BEM melhor, bem menos declarações, loops removidos, etc. Além disso, rodando sobre um JIT, uma linguagem não precisa necessariamente pré-compilar tudo. No caso de Java, certas coisas como a criação das classes, imports, e métodos que são rodados apenas uma vez nunca são pré-compilados pelo JIT, justamente porque o custo de pré-compilar esses fragmentos de código é mais custoso do que apenas interpretá-los. Da mesma forma, uma VM pode não liberar memória nunca (o custo de alocar e desalocar memória é meio alto, dependendo do sistema operacional, e também pode induzir fragmentação de memória) e, muitas vezes, uma VM possui um algoritmo para descartar pedaços do código pré-compilado quando esse código for alterado na execução (claro, em caso de linguagens dinâmicas tais como Ruby, Python, etc). Outras curiosidades:

  • As primeiras versões do Visual Basic não geravam código nativo, geravam um P-Code (Portable Code) que é, na verdade, um bytecode
  • O .NET gera um executável que contém um bytecode. O executável basicamente chama alguma função dentro do .NET framework e informa o bytecode que será interpretado
  • Apesar de ter começado como um projeto “Ruby sobre Ruby”, o Rubinius agora é uma VM completa, inclusive com algumas implementações de linguagens sobre ele (tal com Javascript)
  • A VM do Ruby 1.9 foi baseada na VM do Python, e houveram projetos de se tentar converter o bytecode gerado pelo Ruby 1.9.2 em bytecode python, e depois decompilar esse bytecode. Isso literalmente traduziria programas Ruby em programas Python
  • Ruby (1.9) e Lua criam um bytecode, porém não o gravam no disco. É possível gravar, no disco, com Lua usando o comando luac, porém até o momento não há um equivalente para Ruby.
  • (Disclaimer: eu não sou lá mto conhecedor de máquinas virtuais, portanto podem haver informações incompletas neste post)


    2 Comments

    Henrique · 2013-09-28 at 19:29

    Exemplos de programas em Visual Basic (todas as versões) – 100% compilado em P-code:

    http://bitshare.com/?f=dqk1qxrp

    Hoje em dia, não faz muita diferença de velocidade de execução entre um programa executável compilado em código nativo e um compilado em P-Code, porque os processadores de hoje são super-velozes, podendo ter 1 ou mais núcleos e trabalham na arquitetura de 64 BITS… Neste caso, não vai sentir a diferença.

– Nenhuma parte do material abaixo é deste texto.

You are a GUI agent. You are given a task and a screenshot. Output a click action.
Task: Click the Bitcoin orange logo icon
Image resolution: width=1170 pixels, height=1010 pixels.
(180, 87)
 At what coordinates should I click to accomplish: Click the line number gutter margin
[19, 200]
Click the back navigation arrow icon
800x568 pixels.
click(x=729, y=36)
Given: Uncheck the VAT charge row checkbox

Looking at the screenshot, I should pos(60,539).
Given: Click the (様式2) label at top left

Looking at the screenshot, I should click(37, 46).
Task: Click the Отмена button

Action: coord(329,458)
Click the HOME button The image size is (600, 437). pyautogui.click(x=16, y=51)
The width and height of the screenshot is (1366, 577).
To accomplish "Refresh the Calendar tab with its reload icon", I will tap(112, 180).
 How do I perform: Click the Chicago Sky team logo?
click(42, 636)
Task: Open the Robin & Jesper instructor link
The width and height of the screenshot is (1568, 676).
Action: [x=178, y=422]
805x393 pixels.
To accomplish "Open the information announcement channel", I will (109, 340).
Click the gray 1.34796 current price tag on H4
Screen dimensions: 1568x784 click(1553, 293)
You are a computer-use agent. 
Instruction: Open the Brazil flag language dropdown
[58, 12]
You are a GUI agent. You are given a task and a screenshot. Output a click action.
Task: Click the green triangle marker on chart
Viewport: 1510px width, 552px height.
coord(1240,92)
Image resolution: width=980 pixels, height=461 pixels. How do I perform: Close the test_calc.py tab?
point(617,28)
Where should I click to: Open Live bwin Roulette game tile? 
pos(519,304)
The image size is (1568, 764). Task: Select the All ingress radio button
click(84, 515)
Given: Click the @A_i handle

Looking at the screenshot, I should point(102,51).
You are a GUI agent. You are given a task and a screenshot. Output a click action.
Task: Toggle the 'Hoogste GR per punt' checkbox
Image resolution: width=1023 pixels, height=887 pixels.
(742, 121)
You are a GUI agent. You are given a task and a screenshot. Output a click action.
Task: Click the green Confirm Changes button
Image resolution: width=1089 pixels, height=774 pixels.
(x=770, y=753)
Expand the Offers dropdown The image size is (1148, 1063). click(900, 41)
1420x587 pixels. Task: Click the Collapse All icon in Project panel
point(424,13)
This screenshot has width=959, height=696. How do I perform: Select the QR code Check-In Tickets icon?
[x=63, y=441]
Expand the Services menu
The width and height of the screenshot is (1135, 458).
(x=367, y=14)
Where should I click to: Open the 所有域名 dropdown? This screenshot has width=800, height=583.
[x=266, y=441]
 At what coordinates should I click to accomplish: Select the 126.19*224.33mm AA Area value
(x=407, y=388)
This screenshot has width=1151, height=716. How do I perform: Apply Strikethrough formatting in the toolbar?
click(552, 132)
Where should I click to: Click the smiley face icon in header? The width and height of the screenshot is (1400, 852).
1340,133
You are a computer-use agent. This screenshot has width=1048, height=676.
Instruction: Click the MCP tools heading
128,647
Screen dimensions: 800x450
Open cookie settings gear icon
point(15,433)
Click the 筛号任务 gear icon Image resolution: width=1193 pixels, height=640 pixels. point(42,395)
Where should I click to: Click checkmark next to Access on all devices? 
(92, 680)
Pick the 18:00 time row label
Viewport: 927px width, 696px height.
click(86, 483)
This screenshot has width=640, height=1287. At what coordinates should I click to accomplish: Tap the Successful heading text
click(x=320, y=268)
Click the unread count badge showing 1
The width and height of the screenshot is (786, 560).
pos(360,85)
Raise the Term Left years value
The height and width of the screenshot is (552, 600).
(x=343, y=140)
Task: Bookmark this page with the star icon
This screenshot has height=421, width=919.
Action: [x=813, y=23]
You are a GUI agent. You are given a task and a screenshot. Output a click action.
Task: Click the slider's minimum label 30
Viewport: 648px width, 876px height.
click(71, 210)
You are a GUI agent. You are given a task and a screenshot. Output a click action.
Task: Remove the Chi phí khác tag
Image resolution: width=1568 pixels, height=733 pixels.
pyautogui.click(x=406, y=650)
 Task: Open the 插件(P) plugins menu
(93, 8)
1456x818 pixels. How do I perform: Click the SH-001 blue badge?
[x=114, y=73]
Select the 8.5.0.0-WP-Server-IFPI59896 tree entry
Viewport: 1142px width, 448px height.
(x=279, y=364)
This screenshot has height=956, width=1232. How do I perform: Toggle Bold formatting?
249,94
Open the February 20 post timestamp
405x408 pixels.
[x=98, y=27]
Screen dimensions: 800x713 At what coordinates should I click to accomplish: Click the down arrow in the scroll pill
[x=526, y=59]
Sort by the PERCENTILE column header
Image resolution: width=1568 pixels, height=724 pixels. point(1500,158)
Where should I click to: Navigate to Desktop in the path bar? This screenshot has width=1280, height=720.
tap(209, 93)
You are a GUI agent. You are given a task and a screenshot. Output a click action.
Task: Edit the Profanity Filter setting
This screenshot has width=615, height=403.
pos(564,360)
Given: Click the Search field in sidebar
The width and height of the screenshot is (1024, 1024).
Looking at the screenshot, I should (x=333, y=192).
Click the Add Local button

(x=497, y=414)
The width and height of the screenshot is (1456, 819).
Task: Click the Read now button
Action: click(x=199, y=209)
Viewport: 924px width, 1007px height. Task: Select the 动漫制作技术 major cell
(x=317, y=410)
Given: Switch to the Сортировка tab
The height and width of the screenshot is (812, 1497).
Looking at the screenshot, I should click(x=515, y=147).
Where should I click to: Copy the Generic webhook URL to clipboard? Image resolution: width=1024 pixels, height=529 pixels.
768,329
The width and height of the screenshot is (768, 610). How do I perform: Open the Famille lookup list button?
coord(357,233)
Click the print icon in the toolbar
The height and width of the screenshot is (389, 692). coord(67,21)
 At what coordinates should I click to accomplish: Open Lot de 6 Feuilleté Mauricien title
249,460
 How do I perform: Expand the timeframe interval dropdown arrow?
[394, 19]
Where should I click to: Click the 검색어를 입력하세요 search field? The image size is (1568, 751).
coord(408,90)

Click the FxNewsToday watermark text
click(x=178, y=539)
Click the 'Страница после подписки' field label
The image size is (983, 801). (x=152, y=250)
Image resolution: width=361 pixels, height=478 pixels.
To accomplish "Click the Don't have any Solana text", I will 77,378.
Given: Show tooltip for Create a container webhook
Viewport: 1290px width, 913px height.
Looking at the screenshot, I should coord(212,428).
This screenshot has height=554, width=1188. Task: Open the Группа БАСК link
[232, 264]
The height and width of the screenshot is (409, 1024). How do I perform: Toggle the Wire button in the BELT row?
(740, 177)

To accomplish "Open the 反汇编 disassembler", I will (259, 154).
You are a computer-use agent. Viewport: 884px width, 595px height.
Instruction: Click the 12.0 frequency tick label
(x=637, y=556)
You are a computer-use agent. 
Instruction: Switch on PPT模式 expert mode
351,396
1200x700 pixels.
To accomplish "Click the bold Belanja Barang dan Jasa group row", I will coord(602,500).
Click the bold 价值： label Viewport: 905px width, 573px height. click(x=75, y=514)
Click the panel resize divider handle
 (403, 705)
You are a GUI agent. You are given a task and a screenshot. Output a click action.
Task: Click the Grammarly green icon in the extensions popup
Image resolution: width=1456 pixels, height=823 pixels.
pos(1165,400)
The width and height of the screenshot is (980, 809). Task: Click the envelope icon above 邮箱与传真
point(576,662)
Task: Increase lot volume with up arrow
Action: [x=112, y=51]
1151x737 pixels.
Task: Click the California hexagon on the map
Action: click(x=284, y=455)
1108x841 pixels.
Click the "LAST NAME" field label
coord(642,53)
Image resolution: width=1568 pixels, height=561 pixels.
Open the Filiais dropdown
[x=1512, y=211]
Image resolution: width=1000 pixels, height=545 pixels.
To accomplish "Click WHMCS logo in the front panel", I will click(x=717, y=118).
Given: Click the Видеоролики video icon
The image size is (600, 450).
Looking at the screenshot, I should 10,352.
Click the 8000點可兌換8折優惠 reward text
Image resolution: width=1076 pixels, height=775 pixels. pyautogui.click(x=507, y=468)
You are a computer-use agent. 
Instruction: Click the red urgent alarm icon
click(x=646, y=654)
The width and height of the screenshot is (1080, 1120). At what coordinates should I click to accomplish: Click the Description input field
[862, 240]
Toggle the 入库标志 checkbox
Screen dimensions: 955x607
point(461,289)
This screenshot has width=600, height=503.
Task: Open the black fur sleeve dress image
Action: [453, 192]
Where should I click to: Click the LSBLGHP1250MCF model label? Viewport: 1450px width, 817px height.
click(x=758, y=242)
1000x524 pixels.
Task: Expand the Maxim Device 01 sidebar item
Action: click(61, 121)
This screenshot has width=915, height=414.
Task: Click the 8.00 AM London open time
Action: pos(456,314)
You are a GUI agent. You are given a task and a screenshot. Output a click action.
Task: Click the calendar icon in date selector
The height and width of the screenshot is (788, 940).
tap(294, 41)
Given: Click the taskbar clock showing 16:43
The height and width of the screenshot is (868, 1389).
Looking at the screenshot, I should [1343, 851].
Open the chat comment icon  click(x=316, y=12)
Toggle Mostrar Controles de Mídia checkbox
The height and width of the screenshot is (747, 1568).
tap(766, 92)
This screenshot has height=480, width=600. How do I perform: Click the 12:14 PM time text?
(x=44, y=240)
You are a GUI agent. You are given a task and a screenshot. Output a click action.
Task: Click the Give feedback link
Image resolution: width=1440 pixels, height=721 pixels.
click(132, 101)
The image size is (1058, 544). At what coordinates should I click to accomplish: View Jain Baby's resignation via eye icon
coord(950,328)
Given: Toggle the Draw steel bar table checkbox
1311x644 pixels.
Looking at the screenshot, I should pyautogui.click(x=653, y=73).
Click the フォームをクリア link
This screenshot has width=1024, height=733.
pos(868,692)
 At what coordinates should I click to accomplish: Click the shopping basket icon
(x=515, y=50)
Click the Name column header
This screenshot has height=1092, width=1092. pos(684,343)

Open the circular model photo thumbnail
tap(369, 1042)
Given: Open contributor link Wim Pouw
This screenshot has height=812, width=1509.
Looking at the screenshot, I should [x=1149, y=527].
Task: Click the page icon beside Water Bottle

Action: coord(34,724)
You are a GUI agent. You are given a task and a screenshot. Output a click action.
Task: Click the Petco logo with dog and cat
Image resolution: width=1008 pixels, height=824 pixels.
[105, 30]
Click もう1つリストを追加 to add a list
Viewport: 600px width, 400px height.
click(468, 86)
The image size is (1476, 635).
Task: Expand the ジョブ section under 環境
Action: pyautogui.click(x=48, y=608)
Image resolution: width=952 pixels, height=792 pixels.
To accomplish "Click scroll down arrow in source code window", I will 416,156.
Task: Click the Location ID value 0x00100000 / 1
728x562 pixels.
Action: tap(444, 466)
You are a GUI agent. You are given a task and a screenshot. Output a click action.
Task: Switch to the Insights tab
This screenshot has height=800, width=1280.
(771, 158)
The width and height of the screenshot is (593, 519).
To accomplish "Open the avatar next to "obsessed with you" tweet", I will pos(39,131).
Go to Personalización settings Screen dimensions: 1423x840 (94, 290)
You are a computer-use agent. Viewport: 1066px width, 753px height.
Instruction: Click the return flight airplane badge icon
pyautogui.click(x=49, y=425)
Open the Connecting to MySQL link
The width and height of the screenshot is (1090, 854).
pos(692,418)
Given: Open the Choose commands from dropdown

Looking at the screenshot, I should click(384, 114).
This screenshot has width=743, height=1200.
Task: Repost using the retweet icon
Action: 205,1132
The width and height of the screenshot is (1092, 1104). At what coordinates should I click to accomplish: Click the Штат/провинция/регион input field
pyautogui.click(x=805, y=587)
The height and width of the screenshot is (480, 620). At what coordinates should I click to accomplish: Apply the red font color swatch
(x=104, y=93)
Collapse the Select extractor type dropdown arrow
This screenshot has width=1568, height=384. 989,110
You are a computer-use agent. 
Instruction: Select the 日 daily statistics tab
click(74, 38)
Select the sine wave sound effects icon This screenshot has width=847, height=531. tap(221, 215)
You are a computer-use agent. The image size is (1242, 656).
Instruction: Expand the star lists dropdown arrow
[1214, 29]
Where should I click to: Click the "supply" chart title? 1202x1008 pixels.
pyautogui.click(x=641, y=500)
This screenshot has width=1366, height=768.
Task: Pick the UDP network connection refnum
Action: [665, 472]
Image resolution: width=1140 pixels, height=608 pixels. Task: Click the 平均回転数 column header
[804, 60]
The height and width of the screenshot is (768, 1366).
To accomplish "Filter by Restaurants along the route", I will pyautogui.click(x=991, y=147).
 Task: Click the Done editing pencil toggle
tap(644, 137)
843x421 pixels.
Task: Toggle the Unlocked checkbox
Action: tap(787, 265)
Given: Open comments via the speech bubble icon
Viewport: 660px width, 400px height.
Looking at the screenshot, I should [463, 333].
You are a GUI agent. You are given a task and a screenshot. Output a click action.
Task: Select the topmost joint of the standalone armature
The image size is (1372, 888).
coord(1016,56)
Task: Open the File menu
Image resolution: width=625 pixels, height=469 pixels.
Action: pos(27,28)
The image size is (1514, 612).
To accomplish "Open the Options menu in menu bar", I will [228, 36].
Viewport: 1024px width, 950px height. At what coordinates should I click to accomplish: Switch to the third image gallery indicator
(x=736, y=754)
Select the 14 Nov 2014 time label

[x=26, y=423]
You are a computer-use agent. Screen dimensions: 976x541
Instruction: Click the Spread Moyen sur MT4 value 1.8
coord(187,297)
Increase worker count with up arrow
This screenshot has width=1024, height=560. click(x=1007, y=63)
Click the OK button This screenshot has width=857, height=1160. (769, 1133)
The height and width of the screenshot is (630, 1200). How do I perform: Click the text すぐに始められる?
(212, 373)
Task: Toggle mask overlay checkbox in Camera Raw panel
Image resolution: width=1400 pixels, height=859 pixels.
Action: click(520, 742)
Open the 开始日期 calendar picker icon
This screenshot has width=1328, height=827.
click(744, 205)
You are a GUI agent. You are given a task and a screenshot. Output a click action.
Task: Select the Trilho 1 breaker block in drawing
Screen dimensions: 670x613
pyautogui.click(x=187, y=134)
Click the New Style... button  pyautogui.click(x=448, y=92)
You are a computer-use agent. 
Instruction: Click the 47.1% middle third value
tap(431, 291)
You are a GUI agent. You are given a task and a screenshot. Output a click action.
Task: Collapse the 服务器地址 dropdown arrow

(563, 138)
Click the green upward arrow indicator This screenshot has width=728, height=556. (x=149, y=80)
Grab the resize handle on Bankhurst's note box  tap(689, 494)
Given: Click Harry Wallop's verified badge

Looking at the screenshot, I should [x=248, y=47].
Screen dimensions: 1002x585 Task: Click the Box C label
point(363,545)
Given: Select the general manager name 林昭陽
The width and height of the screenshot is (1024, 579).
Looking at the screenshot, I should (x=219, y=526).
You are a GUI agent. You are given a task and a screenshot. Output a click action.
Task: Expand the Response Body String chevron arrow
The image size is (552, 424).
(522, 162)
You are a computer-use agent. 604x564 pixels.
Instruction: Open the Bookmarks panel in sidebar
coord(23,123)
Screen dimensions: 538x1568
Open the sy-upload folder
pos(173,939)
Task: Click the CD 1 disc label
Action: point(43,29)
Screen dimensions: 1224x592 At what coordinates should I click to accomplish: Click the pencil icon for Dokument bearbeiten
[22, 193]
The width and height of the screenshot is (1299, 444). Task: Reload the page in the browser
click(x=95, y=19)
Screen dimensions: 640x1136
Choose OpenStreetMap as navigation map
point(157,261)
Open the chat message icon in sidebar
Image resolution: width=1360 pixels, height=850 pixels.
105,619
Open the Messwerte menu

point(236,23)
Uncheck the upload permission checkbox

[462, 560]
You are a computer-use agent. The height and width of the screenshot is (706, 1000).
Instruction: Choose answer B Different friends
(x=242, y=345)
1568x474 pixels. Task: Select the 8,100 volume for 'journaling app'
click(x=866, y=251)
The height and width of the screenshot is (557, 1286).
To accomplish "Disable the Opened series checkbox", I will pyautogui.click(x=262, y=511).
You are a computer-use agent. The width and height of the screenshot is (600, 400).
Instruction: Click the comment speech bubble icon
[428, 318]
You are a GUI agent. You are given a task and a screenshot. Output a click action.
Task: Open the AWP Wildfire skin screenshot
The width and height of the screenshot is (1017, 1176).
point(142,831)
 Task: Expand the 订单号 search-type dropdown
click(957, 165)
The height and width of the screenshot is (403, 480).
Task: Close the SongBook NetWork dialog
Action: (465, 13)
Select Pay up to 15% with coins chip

      Maurício Szabo · 2013-10-24 at 15:28

      Quando eu usava VB 5, o código compilado em P-Code era até mais rápido que o nativo. Acho que o VB nunca gerou um código nativo muito otimizado, na versão 5.0. Mas também, eu trabalhei muito pouco com VB, logo depois fui pra Delphi, então não sou a melhor pessoa pra comentar sobre o assunto.